On our first day I spoke to a young boy of
perhaps 11 who said he and his siblings and mother had walked for 3 weeks to
escape from South Sudan. That’s fairly typical. Many of the oldest and youngest
are dying on the way from a lack of water, shelter and food. Internally, I
feebly related that to my arduous hour-long flight. Self constructed,
tarp-covered stick shelters are the accommodation option out there in the
settlements. Blazingly hot in the day, less than rain-proof and small. As we
walked through them I considered that their occupants were not camping, these
were their homes for the foreseeable future. The war in South Sudan is showing
no sign of letting up.
These refugees don’t have jobs to go to
when they wake up in the morning. Helen pointed out to me a man lining up for
food in one of the reception centers who would have been about the same age as
my dad. As I tried to imagine what this would be like for him my mind balked. Most
of these refugees were poor back in South Sudan but now they’re poorer. They
have walked away from their land and houses and have had to leave behind the
possessions they couldn’t carry. No prospect of self-sufficiency for a long time
ahead for the man in the queue. Instead he has to put out his bowl and accept
what is given.
A mum that we interviewed had lost one of
her children in the fighting. As she said it, I let the weight of that sentence
sink in for a moment. What mother should have to lose a young child in some
senseless war? What would my response be if one of my daughters
were shot? No time to grieve for this lady, until she was an alien in a foreign country.

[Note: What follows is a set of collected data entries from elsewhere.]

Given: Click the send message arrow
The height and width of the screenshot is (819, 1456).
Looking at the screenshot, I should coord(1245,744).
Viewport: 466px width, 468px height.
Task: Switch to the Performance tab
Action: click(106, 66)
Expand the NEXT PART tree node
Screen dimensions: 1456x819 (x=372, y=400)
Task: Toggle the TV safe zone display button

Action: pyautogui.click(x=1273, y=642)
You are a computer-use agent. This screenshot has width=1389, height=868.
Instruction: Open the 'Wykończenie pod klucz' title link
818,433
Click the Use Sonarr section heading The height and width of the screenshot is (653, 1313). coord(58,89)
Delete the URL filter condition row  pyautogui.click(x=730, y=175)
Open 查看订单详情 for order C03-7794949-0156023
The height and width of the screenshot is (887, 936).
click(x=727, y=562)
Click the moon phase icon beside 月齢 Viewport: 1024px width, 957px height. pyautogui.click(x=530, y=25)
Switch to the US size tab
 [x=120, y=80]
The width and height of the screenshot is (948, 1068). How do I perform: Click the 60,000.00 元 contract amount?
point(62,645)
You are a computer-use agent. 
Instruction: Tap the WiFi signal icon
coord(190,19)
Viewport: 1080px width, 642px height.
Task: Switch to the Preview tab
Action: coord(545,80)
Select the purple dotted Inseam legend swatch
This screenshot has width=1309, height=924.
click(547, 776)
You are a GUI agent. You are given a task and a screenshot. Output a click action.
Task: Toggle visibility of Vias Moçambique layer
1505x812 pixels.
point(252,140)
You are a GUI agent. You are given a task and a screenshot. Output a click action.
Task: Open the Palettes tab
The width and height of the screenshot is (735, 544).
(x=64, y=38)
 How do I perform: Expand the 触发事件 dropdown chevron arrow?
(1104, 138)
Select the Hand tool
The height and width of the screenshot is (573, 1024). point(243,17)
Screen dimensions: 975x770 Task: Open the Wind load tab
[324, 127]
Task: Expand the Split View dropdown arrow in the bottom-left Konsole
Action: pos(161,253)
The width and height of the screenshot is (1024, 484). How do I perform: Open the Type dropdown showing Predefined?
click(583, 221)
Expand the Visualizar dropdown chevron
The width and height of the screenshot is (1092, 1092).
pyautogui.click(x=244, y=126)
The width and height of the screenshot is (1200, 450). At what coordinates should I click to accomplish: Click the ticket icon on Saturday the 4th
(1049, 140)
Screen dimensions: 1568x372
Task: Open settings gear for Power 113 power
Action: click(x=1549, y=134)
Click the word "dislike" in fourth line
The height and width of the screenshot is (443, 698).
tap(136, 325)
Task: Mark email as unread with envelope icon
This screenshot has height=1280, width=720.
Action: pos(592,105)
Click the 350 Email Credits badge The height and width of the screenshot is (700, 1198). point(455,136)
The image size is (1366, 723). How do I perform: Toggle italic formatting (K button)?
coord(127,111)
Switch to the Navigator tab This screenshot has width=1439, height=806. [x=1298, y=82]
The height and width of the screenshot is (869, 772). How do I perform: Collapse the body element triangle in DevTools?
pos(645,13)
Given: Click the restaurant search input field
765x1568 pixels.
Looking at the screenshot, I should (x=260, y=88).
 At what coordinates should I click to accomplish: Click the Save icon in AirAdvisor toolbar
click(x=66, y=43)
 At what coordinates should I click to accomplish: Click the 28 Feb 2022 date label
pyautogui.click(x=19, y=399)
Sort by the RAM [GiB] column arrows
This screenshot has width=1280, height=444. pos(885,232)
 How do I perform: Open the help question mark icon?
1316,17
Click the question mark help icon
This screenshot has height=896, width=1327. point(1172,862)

At our last location Quinn Neely who was doing some
filming for us put up a drone to get some aerial footage of Palorinya refugee
settlement. Looking at his screen as he filmed from a couple of hundred meters
up gave an insight into the scale of this migration. Clusters of shelters
stretching out for miles and miles along the banks of the Nile River. Each
individual shelter holding a little family, but on the screen they were simplified down to thousands of tiny white dots. This one settlement currently holds 142,000
people and it opened 3 months ago, in December. Had the drone been able to climb higher, it would have picked up the 5 settlements of
South Sudanese refugees spread out across Northern Uganda holding over three quarters of a million people. Still South Sudan’s leadership can’t
sort their differences out and a bit north of where we stood about 2,000 more people
cross the border each day. My way of relating to that number is to think of my high school, Macleans College, daily walking into Uganda. This has been happening now for 9 months.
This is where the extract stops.